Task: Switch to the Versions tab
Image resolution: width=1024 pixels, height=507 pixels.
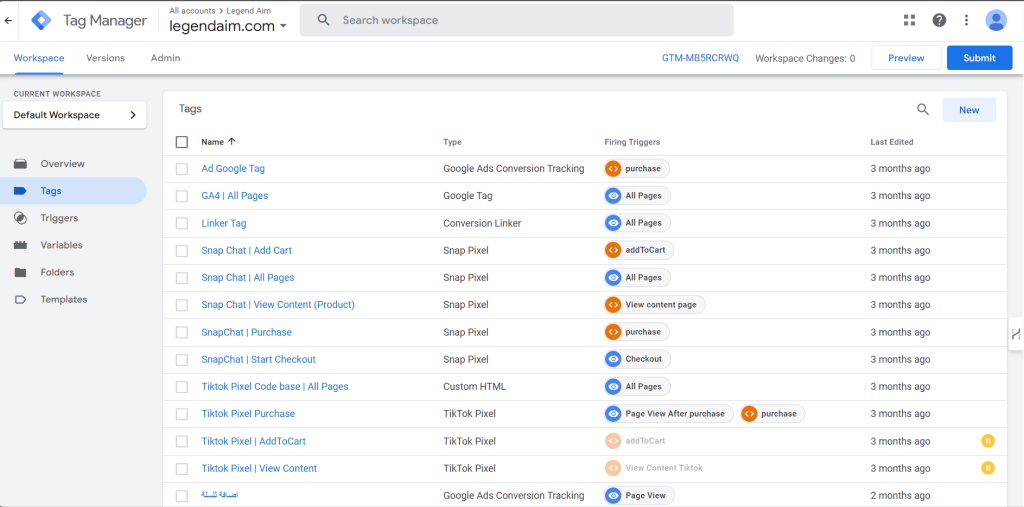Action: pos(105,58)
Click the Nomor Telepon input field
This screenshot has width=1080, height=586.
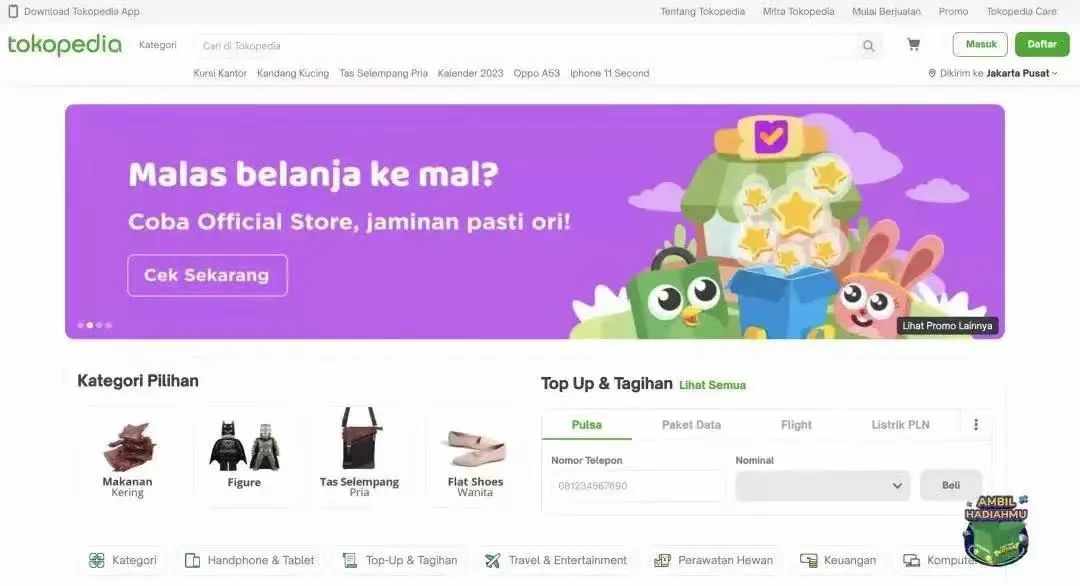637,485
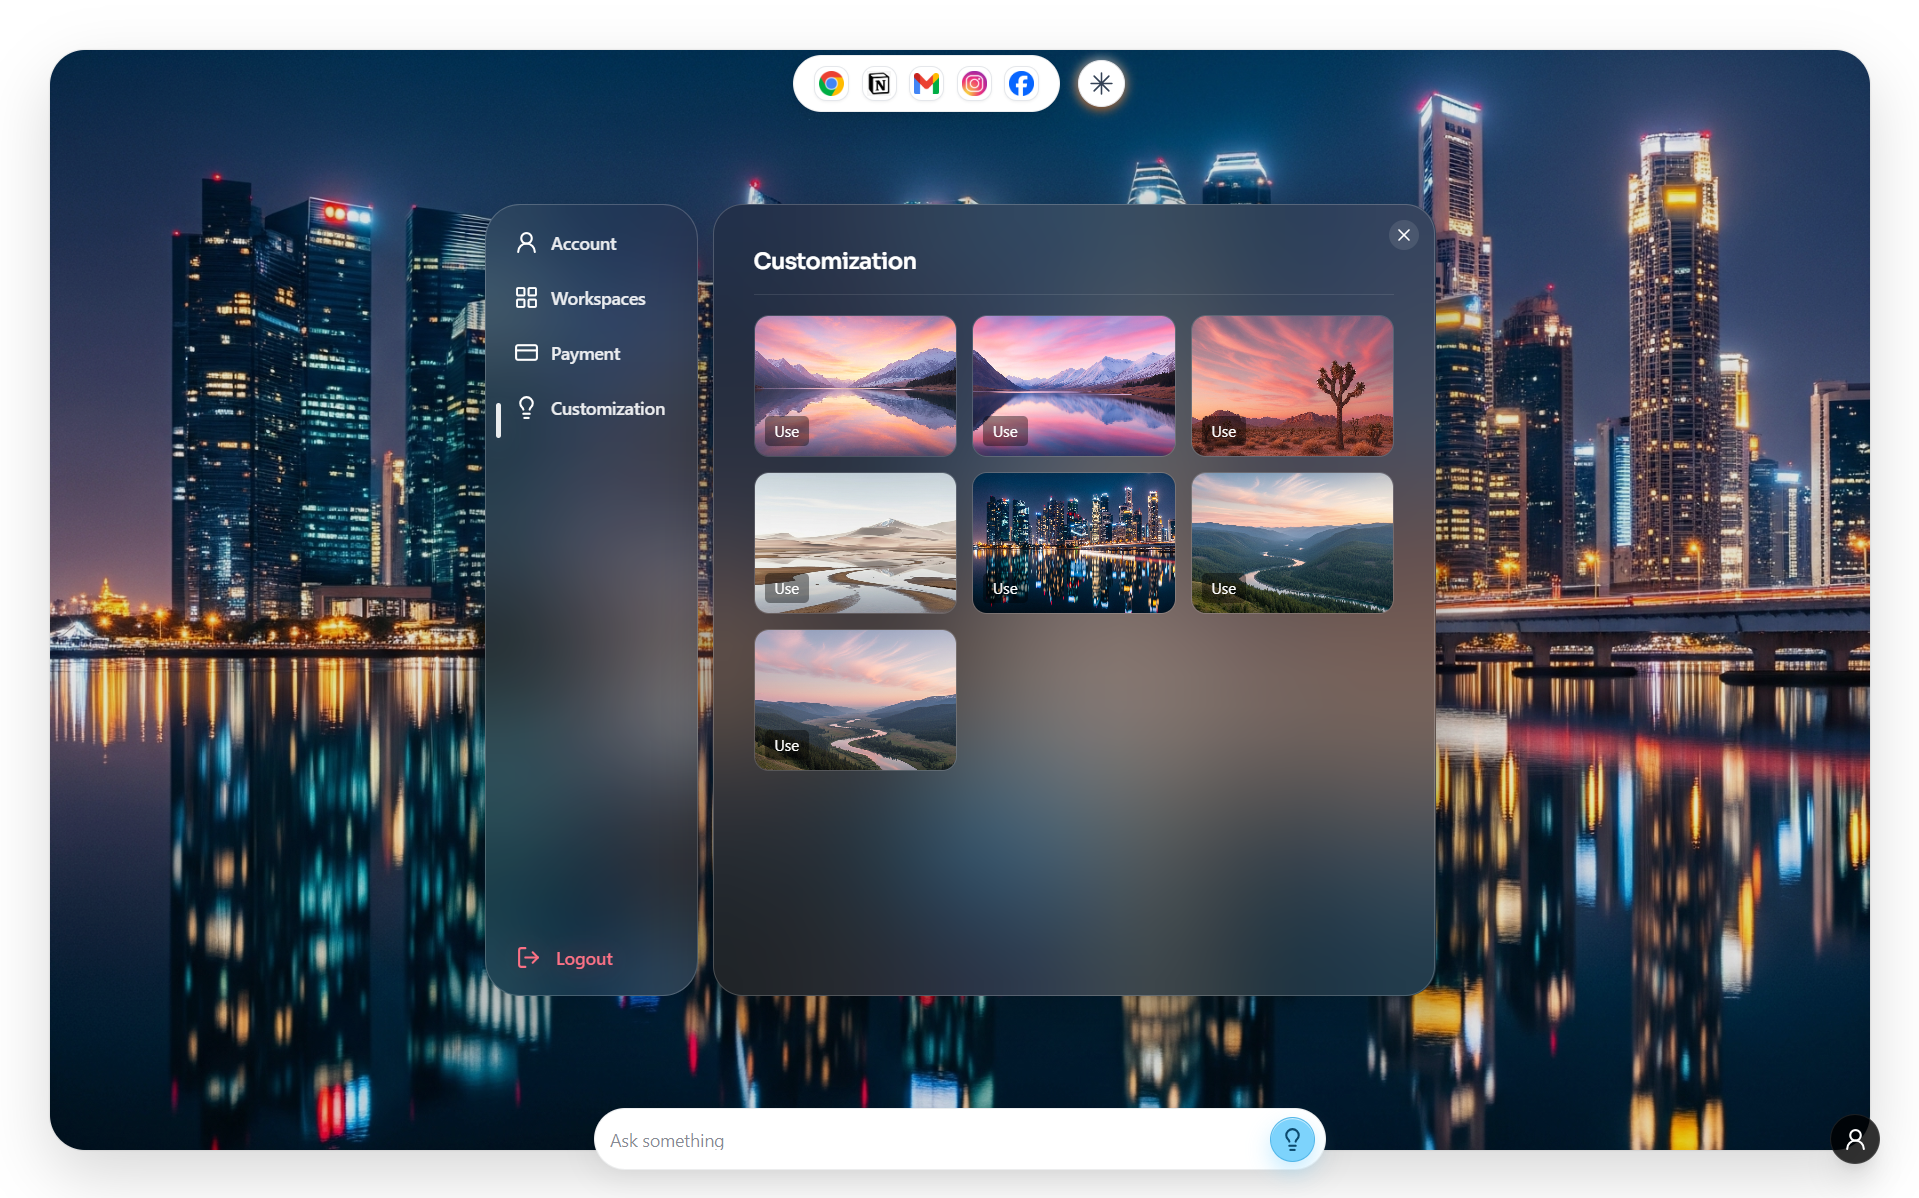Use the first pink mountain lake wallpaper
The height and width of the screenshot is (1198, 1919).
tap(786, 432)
* * *
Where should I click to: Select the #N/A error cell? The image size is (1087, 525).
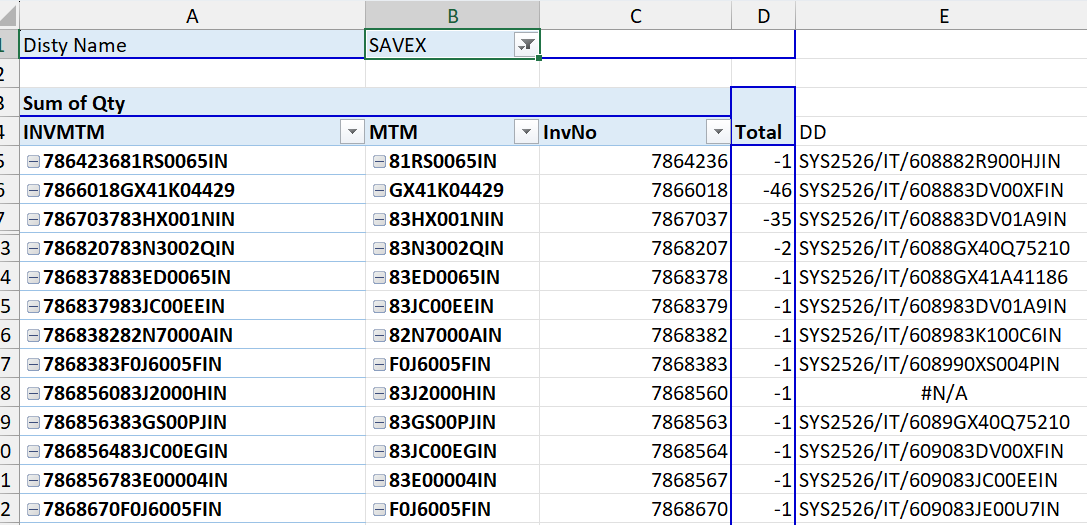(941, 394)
==
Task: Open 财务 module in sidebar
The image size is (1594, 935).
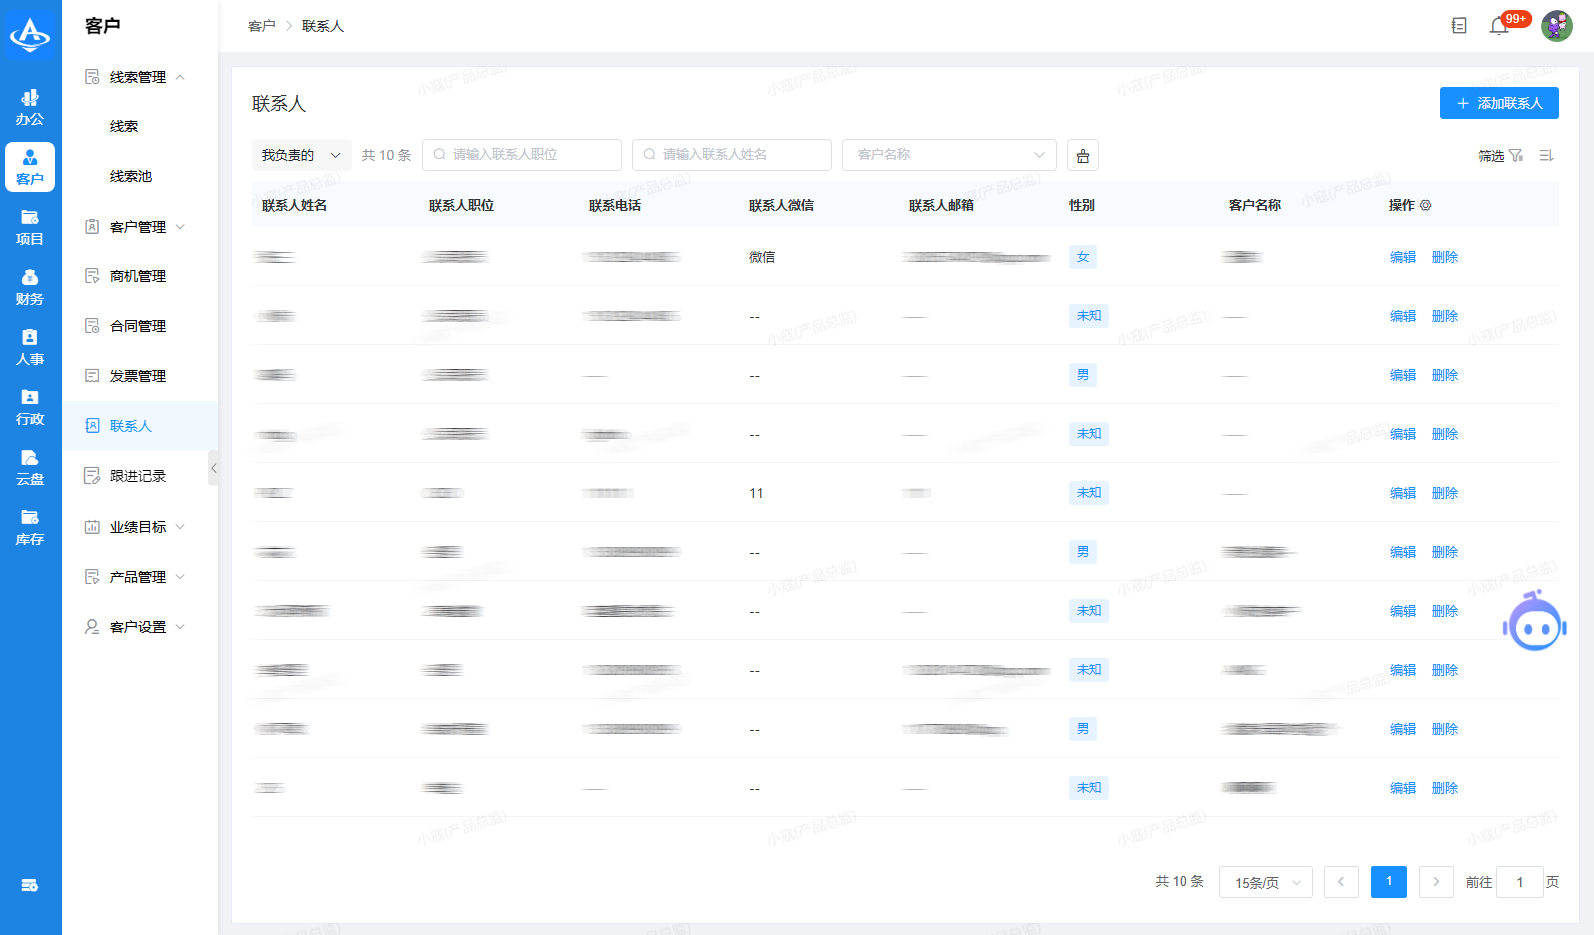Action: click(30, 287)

- _Exercise details_
Check the listing for the word "Task". Show each line that has it.

- _Result for this exercise_
Task: Switch to the Versions tab
Task: Open 财务 module in sidebar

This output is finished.